··· Excerpted records

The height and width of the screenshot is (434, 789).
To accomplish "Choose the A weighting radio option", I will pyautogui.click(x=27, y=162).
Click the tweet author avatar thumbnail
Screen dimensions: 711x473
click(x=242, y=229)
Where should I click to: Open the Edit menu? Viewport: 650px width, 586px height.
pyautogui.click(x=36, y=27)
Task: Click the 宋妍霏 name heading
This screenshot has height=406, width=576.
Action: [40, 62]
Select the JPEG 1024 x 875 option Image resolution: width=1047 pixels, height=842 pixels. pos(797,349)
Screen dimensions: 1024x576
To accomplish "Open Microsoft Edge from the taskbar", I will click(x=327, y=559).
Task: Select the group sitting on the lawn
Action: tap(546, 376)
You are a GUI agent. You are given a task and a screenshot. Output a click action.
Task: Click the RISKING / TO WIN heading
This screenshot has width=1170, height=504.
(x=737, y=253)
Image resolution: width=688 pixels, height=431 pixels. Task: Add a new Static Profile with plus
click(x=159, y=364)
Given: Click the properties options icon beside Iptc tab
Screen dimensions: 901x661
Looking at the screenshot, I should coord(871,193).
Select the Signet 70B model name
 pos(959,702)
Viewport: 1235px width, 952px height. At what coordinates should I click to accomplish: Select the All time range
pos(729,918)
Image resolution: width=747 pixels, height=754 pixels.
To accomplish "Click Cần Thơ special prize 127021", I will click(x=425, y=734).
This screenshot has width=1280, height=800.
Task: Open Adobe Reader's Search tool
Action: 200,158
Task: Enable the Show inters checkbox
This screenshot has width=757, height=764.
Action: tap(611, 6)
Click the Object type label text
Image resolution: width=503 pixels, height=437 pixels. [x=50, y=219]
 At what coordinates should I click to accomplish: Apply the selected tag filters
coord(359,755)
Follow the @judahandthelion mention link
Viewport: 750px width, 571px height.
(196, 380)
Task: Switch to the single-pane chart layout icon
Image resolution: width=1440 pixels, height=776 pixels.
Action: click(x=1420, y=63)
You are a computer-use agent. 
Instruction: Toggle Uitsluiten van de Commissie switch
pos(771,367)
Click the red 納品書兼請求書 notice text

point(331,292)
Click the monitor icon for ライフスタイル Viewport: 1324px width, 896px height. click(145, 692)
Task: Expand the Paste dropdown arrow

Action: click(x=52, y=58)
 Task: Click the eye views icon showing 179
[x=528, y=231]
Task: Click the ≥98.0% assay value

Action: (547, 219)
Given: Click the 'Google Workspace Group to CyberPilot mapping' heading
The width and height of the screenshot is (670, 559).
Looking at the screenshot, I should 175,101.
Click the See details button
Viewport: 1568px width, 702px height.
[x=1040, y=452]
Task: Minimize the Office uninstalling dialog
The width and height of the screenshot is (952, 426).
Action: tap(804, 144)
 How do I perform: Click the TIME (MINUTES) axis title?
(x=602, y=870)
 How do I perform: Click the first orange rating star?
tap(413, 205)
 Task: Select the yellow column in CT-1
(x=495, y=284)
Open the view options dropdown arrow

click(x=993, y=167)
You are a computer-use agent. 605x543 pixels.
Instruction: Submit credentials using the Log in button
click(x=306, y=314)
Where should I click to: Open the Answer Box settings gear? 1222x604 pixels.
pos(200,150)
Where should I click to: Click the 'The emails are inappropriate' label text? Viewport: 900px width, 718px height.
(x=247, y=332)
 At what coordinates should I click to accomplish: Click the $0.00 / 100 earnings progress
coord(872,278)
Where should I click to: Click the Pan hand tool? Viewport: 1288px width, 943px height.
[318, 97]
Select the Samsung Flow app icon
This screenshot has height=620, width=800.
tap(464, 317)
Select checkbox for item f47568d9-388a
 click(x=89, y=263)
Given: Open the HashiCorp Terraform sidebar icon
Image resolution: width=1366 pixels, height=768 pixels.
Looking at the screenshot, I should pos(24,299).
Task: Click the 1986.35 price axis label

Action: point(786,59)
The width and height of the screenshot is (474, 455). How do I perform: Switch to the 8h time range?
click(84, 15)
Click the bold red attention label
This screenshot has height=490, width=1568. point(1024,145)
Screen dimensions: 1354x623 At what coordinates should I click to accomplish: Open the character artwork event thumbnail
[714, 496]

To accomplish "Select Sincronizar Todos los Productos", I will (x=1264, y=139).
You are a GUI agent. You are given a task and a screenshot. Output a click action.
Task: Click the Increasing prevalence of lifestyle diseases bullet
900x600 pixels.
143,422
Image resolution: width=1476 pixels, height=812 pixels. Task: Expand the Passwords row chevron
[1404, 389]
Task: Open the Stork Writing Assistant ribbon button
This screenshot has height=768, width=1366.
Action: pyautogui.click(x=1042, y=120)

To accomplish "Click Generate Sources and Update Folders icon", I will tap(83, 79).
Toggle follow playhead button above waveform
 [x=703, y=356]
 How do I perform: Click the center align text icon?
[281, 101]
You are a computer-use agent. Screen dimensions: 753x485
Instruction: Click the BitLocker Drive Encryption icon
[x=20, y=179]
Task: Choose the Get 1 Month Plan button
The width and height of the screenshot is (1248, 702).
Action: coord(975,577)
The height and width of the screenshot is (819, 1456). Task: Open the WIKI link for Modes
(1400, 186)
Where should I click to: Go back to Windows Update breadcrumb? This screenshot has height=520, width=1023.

······

• [What is needed] Reproduce precisely the span of lines that begins at the line containing "Task: Open the Stork" and ends with the last line of the listing.

• [Output of the task]
Task: Open the Stork Writing Assistant ribbon button
This screenshot has height=768, width=1366.
Action: pyautogui.click(x=1042, y=120)

To accomplish "Click Generate Sources and Update Folders icon", I will tap(83, 79).
Toggle follow playhead button above waveform
 [x=703, y=356]
 How do I perform: Click the center align text icon?
[281, 101]
You are a computer-use agent. Screen dimensions: 753x485
Instruction: Click the BitLocker Drive Encryption icon
[x=20, y=179]
Task: Choose the Get 1 Month Plan button
The width and height of the screenshot is (1248, 702).
Action: coord(975,577)
The height and width of the screenshot is (819, 1456). Task: Open the WIKI link for Modes
(1400, 186)
Where should I click to: Go back to Windows Update breadcrumb? This screenshot has height=520, width=1023.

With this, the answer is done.